▶ **Work required**
Exactly the lines below from the line with "The width and" through the line with "Given: Select the KLNN RÒNG column header" must make up the answer, both ends included and pictures left out.

▶ **Records supplied**
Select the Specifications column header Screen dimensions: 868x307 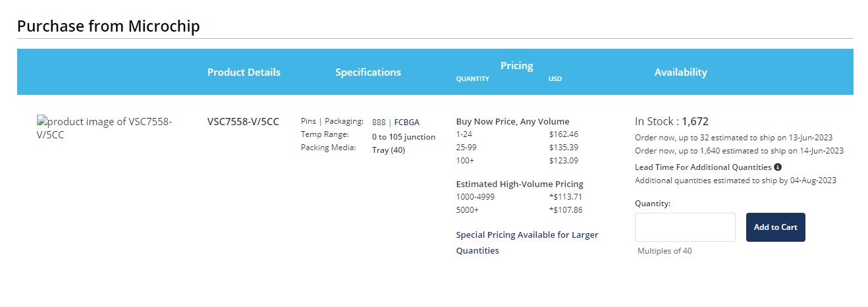(x=367, y=72)
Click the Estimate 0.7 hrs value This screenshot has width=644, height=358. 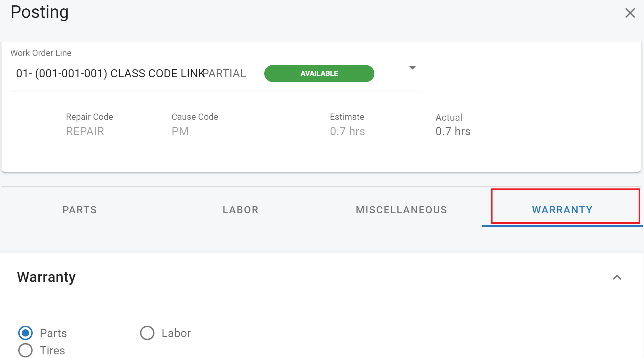[347, 131]
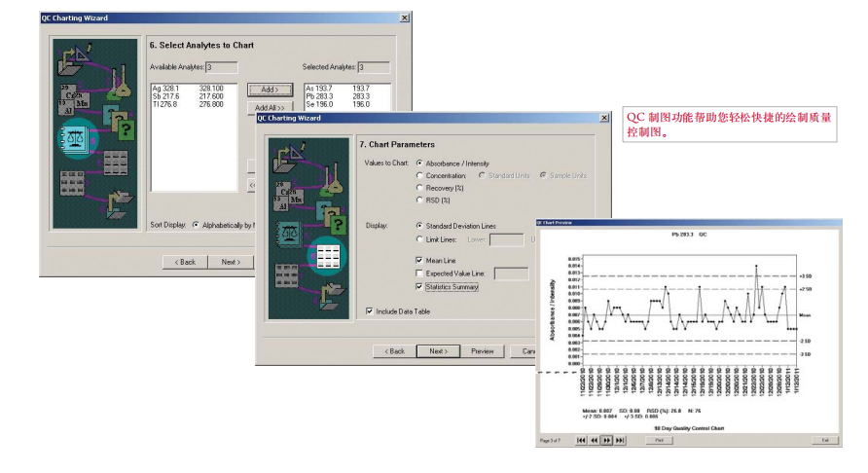Jump to last page of chart preview

pyautogui.click(x=621, y=440)
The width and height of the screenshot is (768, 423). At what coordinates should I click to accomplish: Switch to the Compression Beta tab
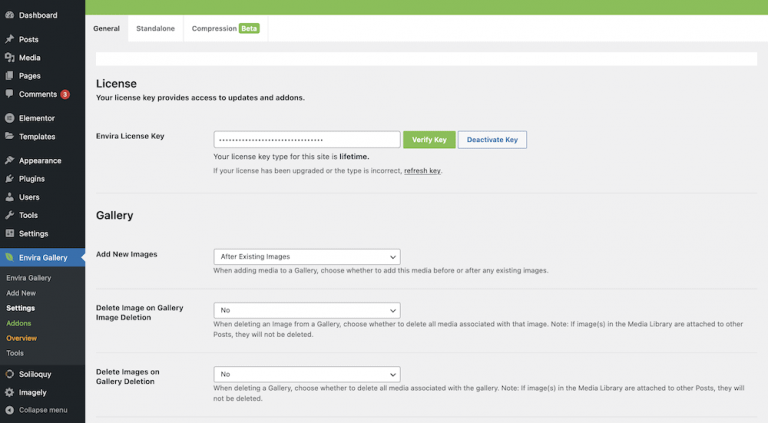coord(225,28)
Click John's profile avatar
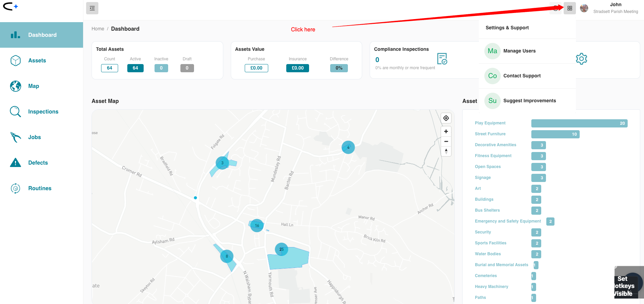 (x=584, y=8)
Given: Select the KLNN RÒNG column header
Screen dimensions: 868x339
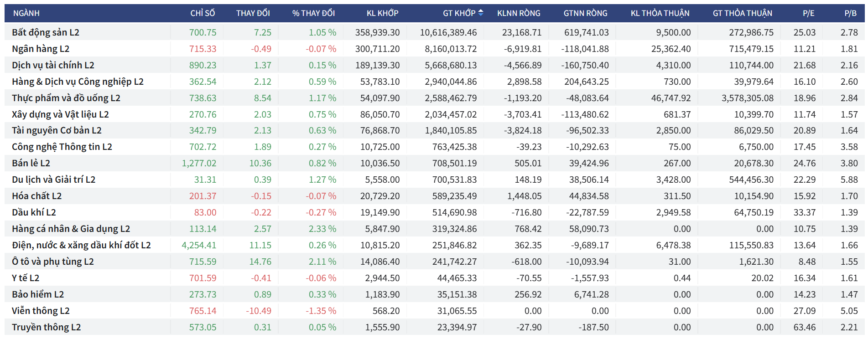Looking at the screenshot, I should (519, 13).
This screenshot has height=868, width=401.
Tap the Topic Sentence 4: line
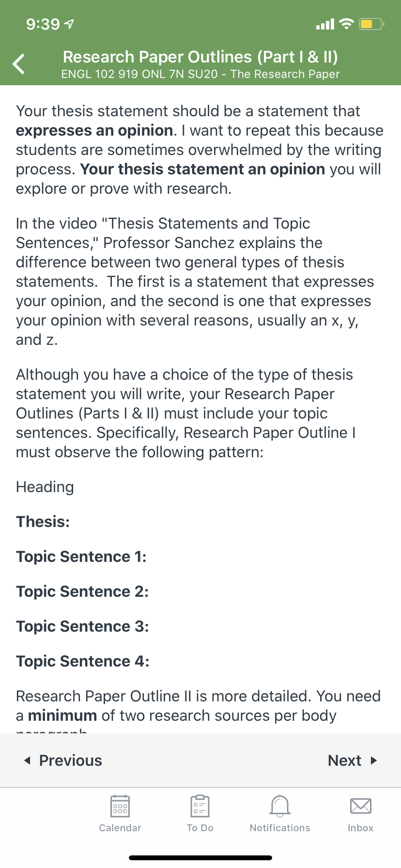tap(83, 661)
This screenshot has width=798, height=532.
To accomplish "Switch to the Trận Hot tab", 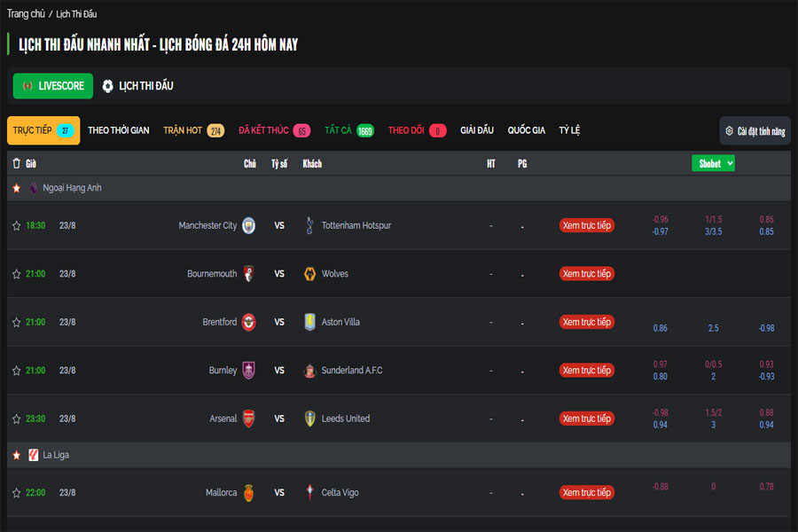I will point(193,130).
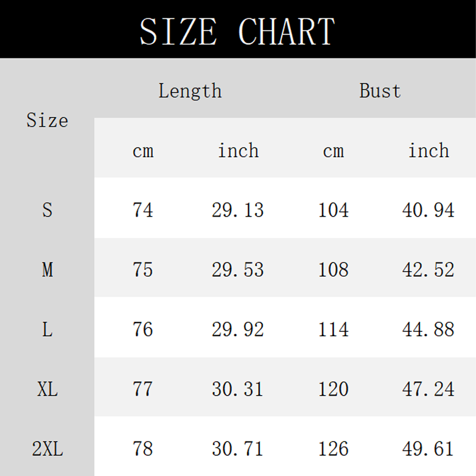
Task: Click the SIZE CHART title
Action: 237,31
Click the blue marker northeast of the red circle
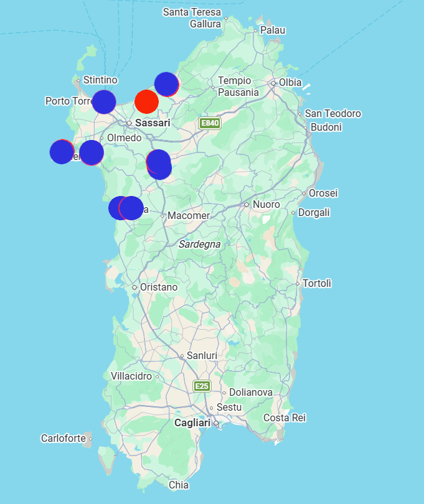Screen dimensions: 424x504 pyautogui.click(x=167, y=84)
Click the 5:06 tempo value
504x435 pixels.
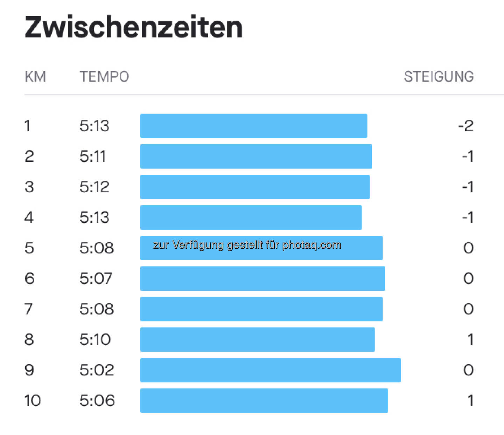(97, 400)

▶ **Answer to this task**
The width and height of the screenshot is (768, 423). At what coordinates should I click to accomplish: Switch to the Compression Beta tab
coord(225,28)
Click John's profile avatar
 (x=584, y=8)
Given: Select the KLNN RÒNG column header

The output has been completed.